I am reading a fair amount of talk about the governor’s emergency powers. Messrs Peltier and Santoyo keep bringing them up. After an emergency is declared, they say, the governor could use his emergency powers to weaken environmental laws. I haven’t yet heard anyone speculate about any other emergency powers. Could the governor use emergency powers to choose a couple million acres of land to fallow, allowing the water we do have to go further on the remaining irrigated acreage? Could the governor decide that with what little water we have available, we can’t afford to be irrigating crops that don’t directly provide calories to Californians? Maybe the governor’s emergency powers could rule out irrigating alfalfa or almonds*. Maybe the governor should decide that in these crucial dry years, we must protect what’s left of the Central Valley aquifers by banning groundwater pumping. Maybe the discussion of what the governor’s emergency powers could do shouldn’t begin and end with ‘gut the Endangered Species Act’.

Governor Brown could decide he doesn’t want to get into that quagmire, and I wouldn’t blame him. There are useful things the state could do that don’t require emergency powers. The state could help with the burdens of fallowed agriculture, like disposing of downed orchards. The state could set up a mental health hotline for ranchers and farmers, since it is well documented they kill themselves a lot during droughts. If the state is deeply concerned about farmworkers on the west side, it could offer to buy out any housing they own, move them to Fresno and offer them admission to Fresno State. The state could offer money to growers to hang tight for one year, or could buy their lands to add it to the Grasslands Bypass.

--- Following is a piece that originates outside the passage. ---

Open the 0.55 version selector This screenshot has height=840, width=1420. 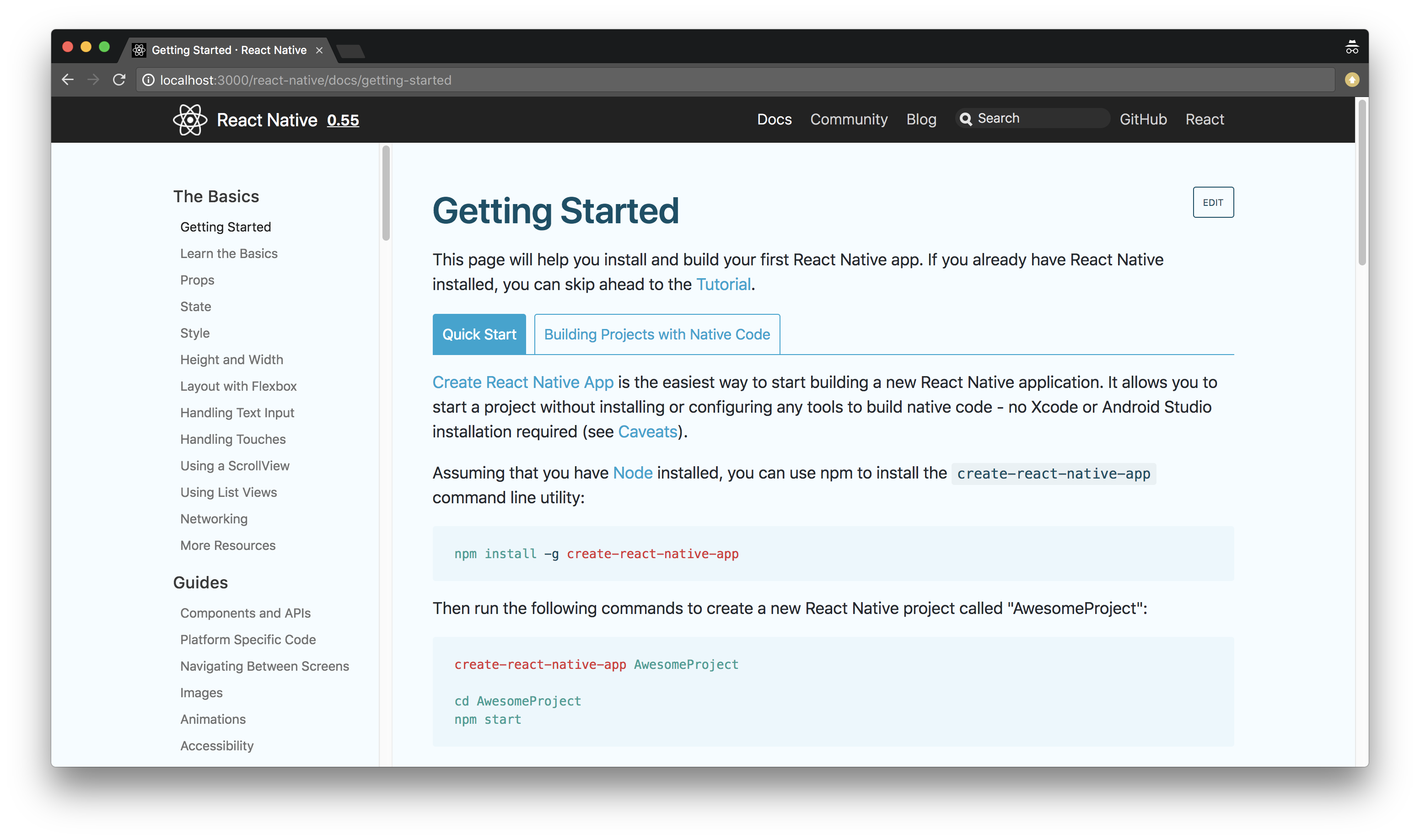[343, 120]
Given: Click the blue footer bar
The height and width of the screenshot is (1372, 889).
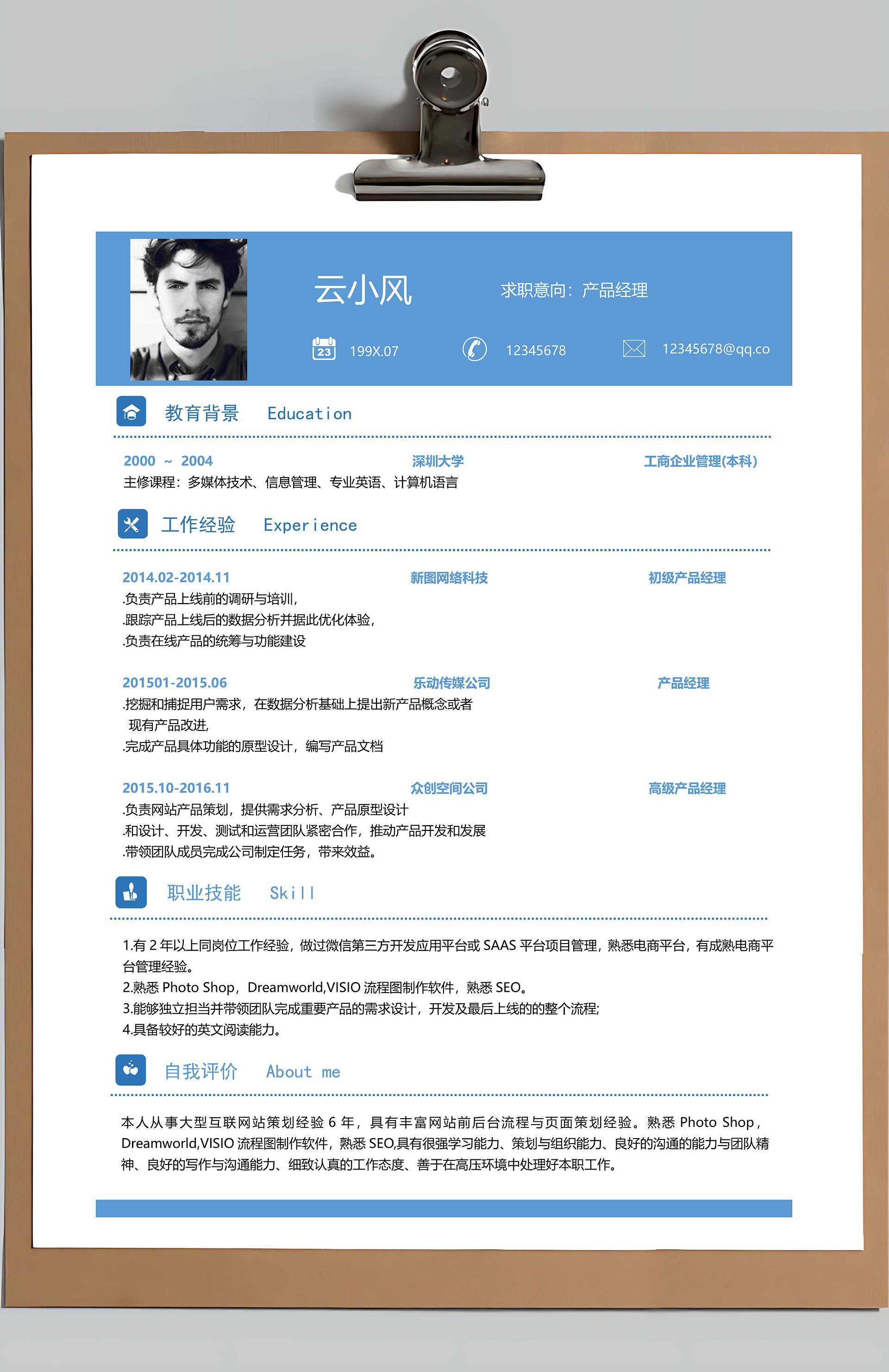Looking at the screenshot, I should [444, 1208].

It all depends on what the state is trying to achieve during this drought. Is the goal of drought management to keep native species alive? Is the goal of drought management to keep all growers in the state prepared to return to growing as soon as water returns? Is the goal of drought management to buffer urban consumers from increases to the costs of meat and dairy? Is the goal of drought management to get a water bond through the state legislature? The state could do a lot, but unless it has some specific goals, I doubt it’ll do much of anything. Just you watch. If the emergency drought proclamation doesn’t state very specific goals, I bet that at the state level, drought management will consist of futilely beating the bushes for non-existent transfers, a sharp-looking website, and a monthly impact report.

*I understand that almonds garner high prices worldwide and are profitable for Californian farmers. But maybe in an extreme drought, the governor could decide that he wants to spend our limited water on preserving our native species, and not providing Chinese people with pleasant snacks.